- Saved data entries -
• • • • • • •

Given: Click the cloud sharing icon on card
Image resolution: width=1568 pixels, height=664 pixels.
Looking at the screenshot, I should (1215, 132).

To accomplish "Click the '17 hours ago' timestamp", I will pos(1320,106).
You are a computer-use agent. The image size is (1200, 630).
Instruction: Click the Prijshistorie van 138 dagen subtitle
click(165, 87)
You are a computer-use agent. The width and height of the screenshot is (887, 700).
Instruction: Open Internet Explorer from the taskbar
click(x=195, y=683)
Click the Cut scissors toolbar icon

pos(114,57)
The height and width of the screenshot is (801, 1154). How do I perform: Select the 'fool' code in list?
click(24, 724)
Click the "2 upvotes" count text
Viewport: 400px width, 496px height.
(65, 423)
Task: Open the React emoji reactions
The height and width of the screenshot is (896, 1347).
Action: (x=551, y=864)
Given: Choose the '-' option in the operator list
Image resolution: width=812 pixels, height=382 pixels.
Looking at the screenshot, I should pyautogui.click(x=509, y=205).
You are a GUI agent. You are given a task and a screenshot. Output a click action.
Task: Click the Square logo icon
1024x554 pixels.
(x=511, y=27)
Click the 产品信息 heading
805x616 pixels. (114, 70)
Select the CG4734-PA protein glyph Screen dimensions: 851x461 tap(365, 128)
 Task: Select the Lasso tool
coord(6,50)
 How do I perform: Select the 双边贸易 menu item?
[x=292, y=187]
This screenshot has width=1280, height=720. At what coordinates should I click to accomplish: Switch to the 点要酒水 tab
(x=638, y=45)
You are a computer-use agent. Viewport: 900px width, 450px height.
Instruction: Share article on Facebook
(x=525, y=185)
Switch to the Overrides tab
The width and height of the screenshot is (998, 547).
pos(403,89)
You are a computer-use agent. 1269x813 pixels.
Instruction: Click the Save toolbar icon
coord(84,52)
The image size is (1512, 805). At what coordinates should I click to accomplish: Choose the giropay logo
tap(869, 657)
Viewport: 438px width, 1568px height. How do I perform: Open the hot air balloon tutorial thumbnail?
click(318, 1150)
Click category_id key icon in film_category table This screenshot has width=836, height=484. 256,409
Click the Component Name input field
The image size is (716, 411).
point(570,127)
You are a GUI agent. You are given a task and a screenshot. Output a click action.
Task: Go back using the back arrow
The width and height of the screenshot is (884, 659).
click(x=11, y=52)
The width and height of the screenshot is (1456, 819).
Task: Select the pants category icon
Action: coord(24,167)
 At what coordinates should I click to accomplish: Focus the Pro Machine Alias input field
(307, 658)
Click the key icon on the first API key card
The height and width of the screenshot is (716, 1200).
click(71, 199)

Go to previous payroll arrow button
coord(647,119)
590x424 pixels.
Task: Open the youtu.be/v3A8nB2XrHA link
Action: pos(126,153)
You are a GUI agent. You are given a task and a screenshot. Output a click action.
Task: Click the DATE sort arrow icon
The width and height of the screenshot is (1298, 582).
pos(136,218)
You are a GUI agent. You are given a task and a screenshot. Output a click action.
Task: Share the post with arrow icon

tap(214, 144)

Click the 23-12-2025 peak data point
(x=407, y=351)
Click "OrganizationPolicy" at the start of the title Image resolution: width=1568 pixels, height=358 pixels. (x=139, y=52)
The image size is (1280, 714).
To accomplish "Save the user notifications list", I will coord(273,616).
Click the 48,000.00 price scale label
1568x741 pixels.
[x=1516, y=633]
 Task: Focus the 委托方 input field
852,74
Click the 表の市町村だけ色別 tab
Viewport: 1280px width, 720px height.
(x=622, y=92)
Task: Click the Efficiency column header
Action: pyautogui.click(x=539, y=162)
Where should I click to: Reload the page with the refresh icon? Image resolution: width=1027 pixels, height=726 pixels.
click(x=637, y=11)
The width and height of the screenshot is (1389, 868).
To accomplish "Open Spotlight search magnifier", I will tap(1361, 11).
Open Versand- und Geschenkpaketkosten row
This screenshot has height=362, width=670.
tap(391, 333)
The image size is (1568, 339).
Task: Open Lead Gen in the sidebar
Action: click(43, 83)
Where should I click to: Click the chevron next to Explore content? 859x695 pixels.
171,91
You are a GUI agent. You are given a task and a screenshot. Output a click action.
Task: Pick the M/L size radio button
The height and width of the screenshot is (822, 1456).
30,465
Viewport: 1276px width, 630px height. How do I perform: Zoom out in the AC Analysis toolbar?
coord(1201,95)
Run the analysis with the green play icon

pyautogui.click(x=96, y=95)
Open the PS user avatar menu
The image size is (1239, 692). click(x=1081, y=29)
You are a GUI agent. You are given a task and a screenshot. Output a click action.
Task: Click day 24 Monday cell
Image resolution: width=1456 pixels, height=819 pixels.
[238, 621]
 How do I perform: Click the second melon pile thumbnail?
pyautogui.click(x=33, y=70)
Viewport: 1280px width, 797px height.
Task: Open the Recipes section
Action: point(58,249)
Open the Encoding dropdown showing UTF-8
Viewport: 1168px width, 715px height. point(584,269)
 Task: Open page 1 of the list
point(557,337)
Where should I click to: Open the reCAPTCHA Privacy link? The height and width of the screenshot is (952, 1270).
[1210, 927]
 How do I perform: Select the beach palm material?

• • • • • • •

- Problem details -
Among the lines above, the ones holding the word "computer" must be counted; only that count is to be given.

- Response -
4